Telle qu'elle est, la loi ne peut pas fonctionner, elle est mal adaptée aux spécificités des métier dans notre domaine. Ainsi, les intermittents doivent se faire remplir un carnet par chaque patron pour lequel ils ont travaillé sous contrat, or, nous, que ce soit un producteur de films ou un théâtre qui embauche une actrice ou un acteur, ne pouvons pas leur donner de contrat de travail à durée déterminée, parce que selon la loi, nous serions tenus de les embaucher après deux renouvellements du CDD... Ce n'est pas du tout adapté à notre profession. 

Ce qu'il nous faudrait, ce serait une nouvelle sorte de contrat, appelons-le « contrat d'intermittent », spécifique au domaine, qui nous permette d'embaucher les professionnels ponctuellement, selon les besoins de chaque projet. Nous aimerions que le ministre du Travail, François Biltgen, consulte les syndicats et les organisations patronales pour mettre un tel contrat en place. Il pourrait fonctionner selon le même principe du carnet, mais devrait être facile à manipuler au quotidien, nous ne voulons pas plus de paperasseries. 

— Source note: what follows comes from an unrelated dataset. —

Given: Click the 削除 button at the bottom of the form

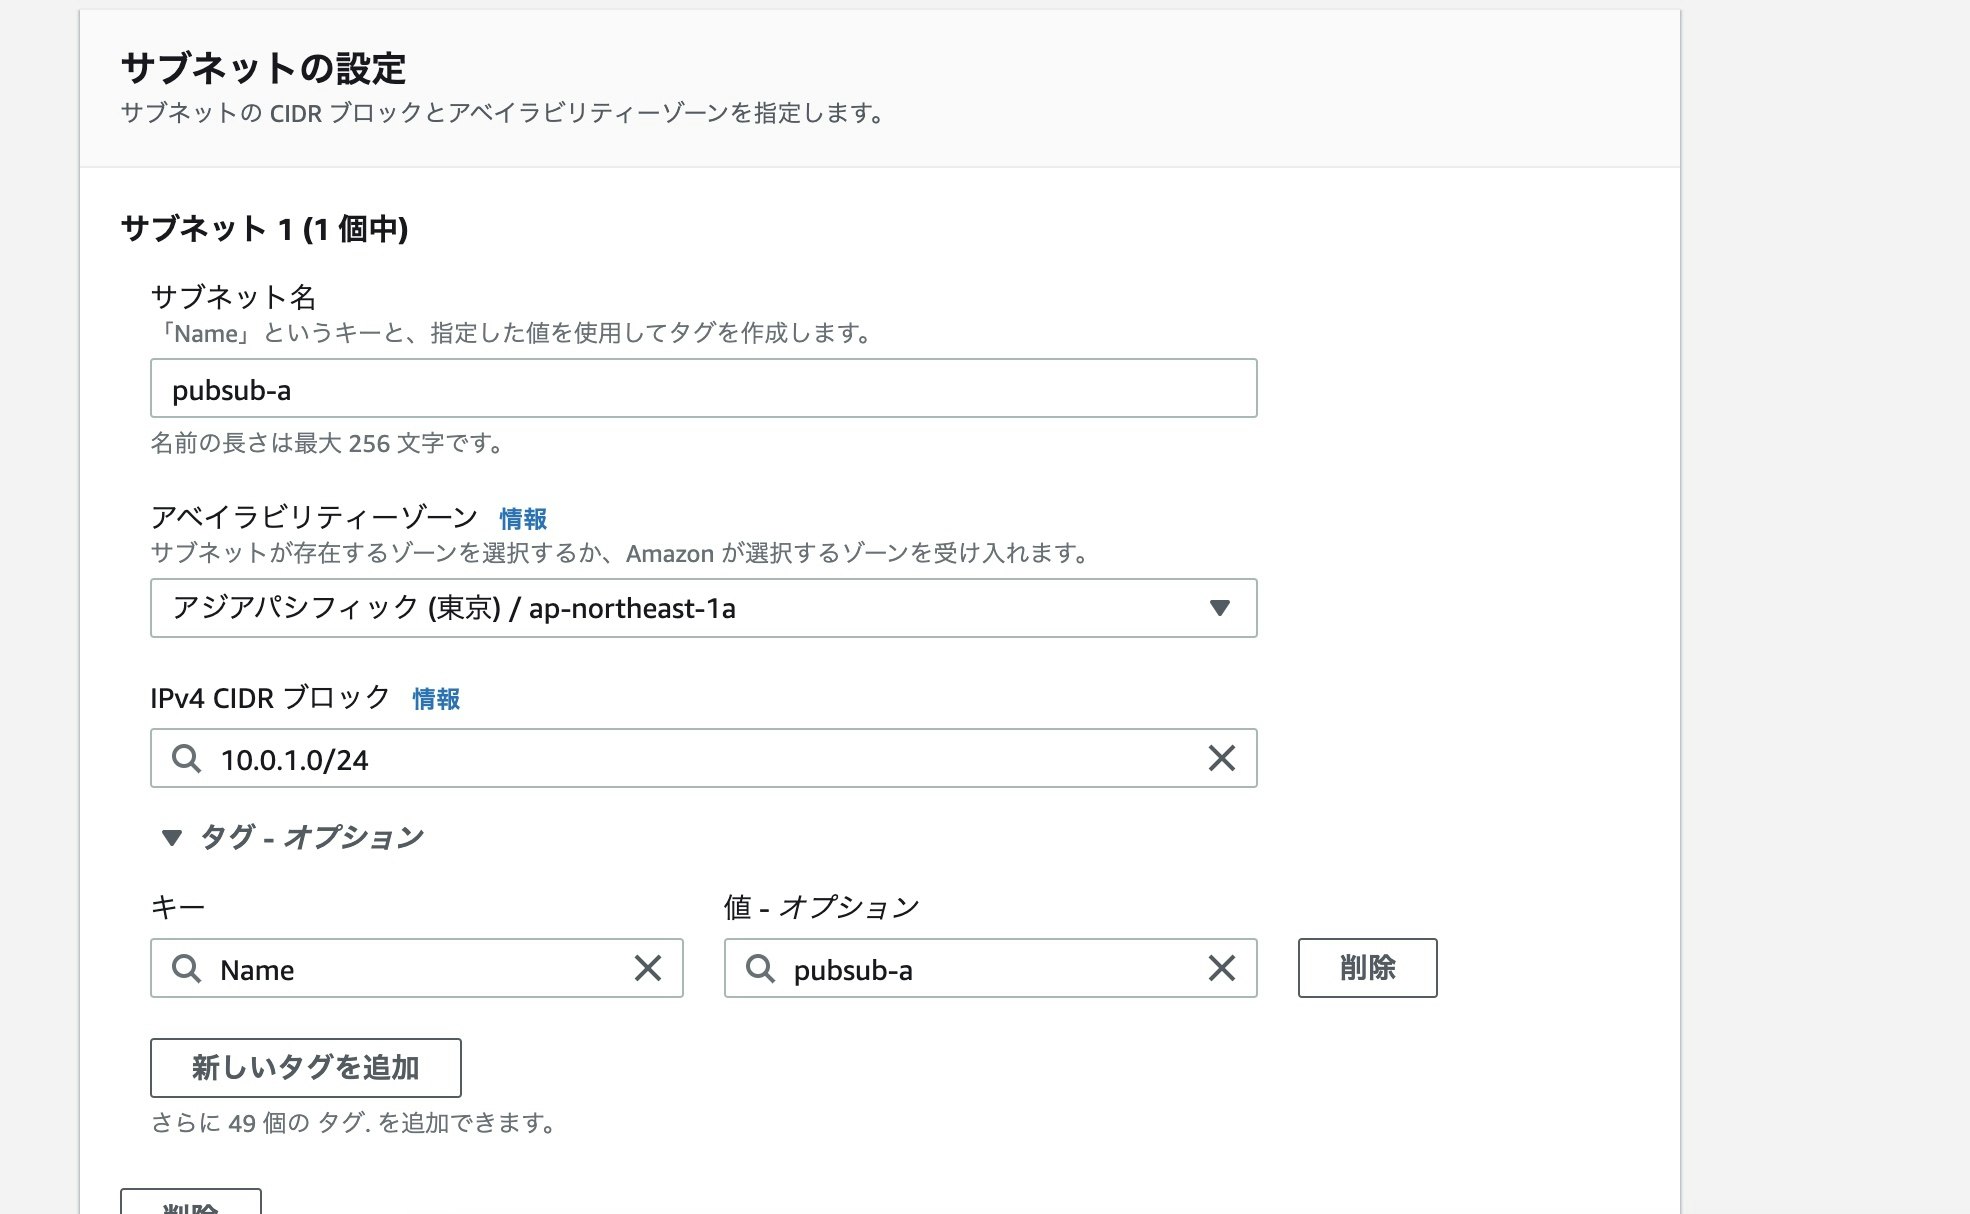Looking at the screenshot, I should point(190,1205).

Il y a encore tellement de questions à régler dans le domaine du social ou du droit du travail : qu'en est-il par exemple des heures supplémentaires dans le cinéma ? Et le congé-spectacle ? Et surtout, il faudrait adapter la loi dans ce qu'elle a d'insensé, comme cette stipulation qu'on n'a droit au chômage que trois fois dans sa carrière.